The lines below may contain the word "computer". Please count those that do and give the number alone.

Start of Given records

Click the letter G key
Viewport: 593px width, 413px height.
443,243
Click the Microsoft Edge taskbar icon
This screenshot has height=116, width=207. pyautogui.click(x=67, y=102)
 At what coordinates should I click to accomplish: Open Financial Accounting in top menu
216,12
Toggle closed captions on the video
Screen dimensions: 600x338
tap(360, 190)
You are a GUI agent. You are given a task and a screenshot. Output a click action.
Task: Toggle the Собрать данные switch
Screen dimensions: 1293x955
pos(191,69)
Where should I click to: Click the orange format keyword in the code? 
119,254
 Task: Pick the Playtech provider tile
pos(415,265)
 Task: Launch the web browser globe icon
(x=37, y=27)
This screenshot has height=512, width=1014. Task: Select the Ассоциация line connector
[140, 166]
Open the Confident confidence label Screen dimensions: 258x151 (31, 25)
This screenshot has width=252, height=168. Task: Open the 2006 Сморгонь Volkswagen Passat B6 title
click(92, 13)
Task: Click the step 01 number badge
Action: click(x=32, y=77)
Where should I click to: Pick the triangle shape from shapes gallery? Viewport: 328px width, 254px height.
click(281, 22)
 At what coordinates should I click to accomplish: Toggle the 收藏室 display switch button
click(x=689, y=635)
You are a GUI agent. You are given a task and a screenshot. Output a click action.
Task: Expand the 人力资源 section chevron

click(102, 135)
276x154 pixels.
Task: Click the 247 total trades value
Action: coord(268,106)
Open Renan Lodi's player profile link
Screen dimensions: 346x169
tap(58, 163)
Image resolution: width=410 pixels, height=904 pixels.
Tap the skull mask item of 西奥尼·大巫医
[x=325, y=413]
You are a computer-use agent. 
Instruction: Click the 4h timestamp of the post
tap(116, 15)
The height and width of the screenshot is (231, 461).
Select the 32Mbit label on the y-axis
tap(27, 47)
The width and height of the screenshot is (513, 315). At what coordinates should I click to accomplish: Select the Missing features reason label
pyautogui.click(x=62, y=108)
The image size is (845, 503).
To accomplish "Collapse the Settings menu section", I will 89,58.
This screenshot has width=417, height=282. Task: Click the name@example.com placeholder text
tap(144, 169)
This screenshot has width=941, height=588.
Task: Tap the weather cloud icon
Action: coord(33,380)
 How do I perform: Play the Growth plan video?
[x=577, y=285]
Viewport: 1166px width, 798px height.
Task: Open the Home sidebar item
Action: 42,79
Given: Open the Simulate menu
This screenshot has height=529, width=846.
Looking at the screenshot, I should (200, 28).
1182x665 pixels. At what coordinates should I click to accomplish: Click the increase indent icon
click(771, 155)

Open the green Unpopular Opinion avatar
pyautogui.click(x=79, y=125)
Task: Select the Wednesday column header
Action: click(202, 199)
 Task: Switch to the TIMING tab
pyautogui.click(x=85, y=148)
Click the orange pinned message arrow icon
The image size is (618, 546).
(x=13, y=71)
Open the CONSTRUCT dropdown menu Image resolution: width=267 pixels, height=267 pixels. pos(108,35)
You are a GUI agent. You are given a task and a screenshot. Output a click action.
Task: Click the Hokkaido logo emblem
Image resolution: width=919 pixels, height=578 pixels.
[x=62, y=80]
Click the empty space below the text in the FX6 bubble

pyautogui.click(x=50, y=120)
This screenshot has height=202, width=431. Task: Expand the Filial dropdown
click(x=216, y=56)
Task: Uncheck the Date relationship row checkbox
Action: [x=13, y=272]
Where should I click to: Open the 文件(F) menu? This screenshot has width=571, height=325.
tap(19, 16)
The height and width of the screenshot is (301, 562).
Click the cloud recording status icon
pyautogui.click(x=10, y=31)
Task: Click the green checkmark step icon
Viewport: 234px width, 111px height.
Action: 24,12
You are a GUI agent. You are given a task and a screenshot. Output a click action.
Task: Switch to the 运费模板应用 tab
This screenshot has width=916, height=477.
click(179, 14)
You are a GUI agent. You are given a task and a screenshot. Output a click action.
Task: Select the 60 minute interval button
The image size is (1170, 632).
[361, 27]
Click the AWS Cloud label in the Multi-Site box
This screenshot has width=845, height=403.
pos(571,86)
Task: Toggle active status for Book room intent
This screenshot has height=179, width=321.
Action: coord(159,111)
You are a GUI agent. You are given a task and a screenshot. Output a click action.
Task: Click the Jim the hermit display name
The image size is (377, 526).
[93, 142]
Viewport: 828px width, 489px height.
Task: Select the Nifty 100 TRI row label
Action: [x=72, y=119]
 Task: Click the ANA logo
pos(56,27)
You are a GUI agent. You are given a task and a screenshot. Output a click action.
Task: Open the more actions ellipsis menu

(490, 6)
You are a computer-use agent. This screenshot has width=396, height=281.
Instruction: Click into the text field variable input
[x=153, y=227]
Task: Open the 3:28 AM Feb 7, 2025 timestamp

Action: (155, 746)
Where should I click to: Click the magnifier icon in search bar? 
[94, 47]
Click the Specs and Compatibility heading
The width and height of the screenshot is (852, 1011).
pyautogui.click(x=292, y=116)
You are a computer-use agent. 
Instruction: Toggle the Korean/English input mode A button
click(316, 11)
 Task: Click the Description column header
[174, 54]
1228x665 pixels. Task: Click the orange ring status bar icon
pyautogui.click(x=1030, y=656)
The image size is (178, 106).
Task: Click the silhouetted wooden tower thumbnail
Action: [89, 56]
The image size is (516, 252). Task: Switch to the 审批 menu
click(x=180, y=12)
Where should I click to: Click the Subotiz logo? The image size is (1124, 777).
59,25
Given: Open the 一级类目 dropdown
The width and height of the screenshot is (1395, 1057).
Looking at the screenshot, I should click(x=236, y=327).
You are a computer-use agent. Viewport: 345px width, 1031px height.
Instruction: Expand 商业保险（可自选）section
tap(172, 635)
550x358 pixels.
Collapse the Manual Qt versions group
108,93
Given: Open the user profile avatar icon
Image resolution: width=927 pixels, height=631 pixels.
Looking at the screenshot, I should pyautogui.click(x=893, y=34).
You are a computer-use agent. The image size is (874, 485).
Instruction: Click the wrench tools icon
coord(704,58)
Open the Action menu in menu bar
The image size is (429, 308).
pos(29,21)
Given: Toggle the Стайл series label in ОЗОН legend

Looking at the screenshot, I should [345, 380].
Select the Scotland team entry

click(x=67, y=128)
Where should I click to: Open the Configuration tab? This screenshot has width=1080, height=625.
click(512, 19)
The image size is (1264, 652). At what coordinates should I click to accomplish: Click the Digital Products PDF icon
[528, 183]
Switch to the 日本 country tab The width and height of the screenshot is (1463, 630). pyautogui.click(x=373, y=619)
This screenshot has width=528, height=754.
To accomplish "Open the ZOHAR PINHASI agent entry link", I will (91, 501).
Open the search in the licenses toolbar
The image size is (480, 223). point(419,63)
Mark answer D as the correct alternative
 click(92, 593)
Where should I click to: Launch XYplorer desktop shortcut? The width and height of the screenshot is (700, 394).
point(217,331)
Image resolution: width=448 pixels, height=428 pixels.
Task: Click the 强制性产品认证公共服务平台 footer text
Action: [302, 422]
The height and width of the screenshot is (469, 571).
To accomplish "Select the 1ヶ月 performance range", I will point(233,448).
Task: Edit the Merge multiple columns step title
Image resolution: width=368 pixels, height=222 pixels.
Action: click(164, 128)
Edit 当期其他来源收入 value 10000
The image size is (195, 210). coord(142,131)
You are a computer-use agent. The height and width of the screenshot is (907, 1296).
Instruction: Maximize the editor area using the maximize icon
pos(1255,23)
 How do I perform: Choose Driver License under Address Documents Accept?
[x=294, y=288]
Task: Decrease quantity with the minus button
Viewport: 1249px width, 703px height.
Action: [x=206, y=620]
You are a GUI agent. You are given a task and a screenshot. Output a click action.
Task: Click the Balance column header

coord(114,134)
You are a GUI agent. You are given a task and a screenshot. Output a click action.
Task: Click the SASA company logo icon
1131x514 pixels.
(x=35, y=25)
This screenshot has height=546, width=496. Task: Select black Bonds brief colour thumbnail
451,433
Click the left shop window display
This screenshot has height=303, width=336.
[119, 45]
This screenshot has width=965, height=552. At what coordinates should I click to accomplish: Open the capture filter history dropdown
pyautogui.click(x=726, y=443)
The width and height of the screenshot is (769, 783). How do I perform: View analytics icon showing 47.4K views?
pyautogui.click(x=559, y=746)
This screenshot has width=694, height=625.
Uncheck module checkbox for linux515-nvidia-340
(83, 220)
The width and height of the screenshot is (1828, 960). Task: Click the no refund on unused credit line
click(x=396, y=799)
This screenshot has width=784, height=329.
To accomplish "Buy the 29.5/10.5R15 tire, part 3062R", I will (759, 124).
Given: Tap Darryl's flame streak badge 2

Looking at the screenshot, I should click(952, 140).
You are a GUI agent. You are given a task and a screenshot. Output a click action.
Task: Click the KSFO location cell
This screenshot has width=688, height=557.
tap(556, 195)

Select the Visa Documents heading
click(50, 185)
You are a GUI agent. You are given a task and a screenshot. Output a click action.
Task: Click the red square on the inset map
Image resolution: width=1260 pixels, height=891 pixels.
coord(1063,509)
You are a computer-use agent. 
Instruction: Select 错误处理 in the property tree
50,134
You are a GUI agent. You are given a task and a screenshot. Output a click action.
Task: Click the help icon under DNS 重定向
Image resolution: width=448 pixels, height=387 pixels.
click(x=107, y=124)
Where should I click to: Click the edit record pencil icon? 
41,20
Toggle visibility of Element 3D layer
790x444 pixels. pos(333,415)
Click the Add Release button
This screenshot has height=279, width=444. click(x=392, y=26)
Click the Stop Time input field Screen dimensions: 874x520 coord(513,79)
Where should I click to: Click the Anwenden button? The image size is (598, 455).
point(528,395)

End of Given records

Solution to this problem> 7